* ASSIGNMENT
Your answer should be every line with the word "arrow", copied from the data below.

##########

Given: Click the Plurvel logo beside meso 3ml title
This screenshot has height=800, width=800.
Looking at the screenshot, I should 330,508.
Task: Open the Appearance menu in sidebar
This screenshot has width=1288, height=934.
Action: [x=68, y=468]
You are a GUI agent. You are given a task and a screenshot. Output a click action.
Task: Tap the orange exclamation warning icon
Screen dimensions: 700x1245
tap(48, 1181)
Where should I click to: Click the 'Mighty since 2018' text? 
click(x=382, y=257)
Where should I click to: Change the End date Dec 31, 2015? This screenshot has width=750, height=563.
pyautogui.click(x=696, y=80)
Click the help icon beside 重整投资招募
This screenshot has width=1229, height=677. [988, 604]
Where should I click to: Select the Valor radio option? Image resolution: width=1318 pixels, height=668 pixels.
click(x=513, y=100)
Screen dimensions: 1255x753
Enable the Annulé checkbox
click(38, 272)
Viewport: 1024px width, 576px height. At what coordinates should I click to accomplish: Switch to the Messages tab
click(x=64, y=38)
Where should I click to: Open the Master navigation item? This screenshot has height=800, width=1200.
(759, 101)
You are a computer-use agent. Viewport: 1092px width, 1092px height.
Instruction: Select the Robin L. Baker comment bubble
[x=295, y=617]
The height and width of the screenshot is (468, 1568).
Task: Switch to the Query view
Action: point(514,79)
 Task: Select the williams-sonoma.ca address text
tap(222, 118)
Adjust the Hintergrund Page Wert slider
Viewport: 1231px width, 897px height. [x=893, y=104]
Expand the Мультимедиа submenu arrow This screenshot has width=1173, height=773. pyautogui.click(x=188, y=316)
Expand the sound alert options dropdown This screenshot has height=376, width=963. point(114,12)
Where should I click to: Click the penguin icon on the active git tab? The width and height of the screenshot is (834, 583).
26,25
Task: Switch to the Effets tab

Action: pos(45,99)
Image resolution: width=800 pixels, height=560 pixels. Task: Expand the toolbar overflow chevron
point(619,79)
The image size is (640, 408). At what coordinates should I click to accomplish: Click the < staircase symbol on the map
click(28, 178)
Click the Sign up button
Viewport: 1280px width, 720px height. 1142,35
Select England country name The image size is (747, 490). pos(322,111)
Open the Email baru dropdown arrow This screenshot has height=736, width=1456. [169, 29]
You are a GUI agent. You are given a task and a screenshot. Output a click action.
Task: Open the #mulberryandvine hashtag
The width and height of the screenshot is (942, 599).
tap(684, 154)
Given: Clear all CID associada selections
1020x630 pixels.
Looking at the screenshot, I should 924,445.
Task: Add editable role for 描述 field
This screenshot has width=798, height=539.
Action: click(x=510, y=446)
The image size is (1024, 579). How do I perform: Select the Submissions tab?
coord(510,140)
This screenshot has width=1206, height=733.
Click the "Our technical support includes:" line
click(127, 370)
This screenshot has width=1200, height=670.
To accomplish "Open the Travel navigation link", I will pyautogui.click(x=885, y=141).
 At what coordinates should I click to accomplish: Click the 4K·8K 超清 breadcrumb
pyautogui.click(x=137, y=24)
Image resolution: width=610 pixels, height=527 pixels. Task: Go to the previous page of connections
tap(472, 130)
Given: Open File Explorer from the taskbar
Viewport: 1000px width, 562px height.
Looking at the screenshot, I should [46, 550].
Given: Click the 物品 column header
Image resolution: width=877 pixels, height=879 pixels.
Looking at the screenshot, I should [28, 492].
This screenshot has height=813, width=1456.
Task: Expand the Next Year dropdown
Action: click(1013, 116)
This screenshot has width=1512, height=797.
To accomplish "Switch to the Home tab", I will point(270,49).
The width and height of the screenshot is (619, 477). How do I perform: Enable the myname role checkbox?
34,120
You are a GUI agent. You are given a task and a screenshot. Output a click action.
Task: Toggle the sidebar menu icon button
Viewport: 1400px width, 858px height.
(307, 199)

##########

* OUTPUT OF THE TASK
Expand the Мультимедиа submenu arrow This screenshot has width=1173, height=773. pyautogui.click(x=188, y=316)
Open the Email baru dropdown arrow This screenshot has height=736, width=1456. [169, 29]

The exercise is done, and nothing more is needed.